Say goodbye to Google! Alibaba's open-source ZeroSearch large-scale model search costs drop by 88%, and its performance is even better than the original version?

Alibaba open-sources ZeroSearch, which innovates large-model search technology, reduces costs by 88%, and outperforms Google Search!
Core content:
1. ZeroSearch project overview: Innovative large-model search engine framework based on reinforcement learning
2. Main functions: No need for real search engine interaction, dynamic control of document quality, and significant cost reduction
3. Technical principles: simulated search engine, lightweight supervised fine-tuning, curriculum learning mechanism, reward signal based on F1 score
In today's digital age, large language models ( LLMs ) have made significant progress in the field of natural language processing, but in practical applications they still face problems such as generating hallucinatory content or outdated information.
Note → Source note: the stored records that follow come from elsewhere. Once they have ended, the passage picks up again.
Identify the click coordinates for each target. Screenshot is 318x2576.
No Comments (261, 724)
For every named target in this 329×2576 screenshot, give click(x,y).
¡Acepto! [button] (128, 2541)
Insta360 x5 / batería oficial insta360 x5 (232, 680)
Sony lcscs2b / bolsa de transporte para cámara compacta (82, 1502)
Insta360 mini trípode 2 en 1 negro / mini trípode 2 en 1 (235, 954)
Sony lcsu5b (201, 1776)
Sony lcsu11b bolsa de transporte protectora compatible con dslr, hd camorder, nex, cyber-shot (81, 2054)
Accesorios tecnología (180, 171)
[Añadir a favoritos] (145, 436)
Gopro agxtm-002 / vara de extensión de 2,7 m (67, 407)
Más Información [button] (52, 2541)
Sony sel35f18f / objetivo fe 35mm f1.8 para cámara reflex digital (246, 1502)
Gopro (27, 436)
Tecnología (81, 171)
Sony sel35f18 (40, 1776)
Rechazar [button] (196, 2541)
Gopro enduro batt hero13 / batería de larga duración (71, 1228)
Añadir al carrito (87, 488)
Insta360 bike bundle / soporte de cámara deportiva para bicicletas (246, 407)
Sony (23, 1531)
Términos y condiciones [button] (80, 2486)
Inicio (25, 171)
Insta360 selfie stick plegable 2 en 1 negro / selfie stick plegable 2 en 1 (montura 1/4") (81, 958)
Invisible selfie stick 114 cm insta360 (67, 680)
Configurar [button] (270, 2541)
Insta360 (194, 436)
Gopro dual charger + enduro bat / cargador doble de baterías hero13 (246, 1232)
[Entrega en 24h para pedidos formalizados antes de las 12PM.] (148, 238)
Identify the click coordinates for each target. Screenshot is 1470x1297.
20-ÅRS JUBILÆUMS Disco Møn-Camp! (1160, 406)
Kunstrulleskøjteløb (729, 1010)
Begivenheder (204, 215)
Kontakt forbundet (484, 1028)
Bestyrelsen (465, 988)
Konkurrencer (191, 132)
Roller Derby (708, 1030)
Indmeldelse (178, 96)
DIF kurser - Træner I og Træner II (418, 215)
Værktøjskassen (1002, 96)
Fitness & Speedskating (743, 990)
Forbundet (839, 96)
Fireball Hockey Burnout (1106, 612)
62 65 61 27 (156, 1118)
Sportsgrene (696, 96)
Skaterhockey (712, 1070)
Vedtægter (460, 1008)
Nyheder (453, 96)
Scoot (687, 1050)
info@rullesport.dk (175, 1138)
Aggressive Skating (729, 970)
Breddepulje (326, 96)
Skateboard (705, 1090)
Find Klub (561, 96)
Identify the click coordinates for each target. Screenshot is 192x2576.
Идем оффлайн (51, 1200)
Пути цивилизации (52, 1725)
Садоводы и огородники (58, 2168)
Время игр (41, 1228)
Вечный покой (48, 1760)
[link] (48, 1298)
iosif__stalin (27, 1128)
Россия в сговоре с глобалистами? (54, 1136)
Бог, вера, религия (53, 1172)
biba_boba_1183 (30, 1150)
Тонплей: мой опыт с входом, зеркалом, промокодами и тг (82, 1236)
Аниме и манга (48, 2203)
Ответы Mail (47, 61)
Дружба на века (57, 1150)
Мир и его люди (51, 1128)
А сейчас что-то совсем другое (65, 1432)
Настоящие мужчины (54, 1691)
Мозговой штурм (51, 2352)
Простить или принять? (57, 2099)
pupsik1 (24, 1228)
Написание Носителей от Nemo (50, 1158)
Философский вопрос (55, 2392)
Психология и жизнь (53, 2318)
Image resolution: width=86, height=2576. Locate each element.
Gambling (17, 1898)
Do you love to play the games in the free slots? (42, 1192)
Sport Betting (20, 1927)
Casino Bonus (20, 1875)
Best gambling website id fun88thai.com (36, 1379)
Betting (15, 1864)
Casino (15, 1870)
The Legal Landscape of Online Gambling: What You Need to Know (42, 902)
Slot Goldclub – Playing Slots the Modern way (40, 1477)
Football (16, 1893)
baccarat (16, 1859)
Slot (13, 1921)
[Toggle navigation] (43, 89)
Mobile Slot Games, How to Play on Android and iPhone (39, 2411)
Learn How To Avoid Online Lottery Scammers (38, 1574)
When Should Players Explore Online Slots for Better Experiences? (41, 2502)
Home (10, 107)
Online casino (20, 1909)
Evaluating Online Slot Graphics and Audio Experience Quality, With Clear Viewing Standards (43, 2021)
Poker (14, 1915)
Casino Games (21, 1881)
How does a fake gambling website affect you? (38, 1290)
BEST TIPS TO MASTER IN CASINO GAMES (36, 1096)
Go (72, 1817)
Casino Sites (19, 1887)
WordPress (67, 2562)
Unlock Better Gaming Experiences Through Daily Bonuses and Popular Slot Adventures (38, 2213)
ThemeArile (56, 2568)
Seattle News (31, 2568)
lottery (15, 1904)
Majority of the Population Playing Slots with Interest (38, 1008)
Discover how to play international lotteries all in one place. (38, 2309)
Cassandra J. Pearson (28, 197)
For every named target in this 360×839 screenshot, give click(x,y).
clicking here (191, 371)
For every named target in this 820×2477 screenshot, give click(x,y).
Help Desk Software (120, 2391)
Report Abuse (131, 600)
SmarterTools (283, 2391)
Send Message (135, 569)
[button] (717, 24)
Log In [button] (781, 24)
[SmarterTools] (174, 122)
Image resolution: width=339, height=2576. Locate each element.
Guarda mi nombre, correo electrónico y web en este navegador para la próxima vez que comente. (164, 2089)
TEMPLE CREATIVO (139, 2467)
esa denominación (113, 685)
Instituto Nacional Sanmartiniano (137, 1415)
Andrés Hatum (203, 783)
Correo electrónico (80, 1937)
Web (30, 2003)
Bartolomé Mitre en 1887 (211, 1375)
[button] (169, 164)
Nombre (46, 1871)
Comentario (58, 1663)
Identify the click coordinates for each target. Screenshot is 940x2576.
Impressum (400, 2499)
To solve this problem, retrieval-augmented generation ( RAG ) technology has emerged to improve the generation ability of the model by integrating external knowledge. However, traditional retrieval enhancement methods rely on interaction with real search engines, which is not only costly but also has the problem of uncontrollable document quality . The ZeroSearch project, open sourced by Alibaba Tongyi Lab , proposes an innovative solution that stimulates the search ability of large models by simulating search engines without interacting with real search engines, greatly reducing training costs while improving the reasoning ability of the model.
1. Project Overview
ZeroSearch is an innovative large-model search engine framework open sourced by Alibaba Tongyi Lab. It is based on reinforcement learning to stimulate the search capabilities of large models. It does not need to interact with real search engines. Through lightweight supervised fine-tuning and curriculum learning mechanisms, it converts large models into retrieval modules, which can generate relevant or noisy documents based on queries and dynamically control the generation quality. The performance of this framework exceeds that of Google Search on multiple question-answering datasets, while significantly reducing training costs (over 80% ), and it has strong scalability and versatility.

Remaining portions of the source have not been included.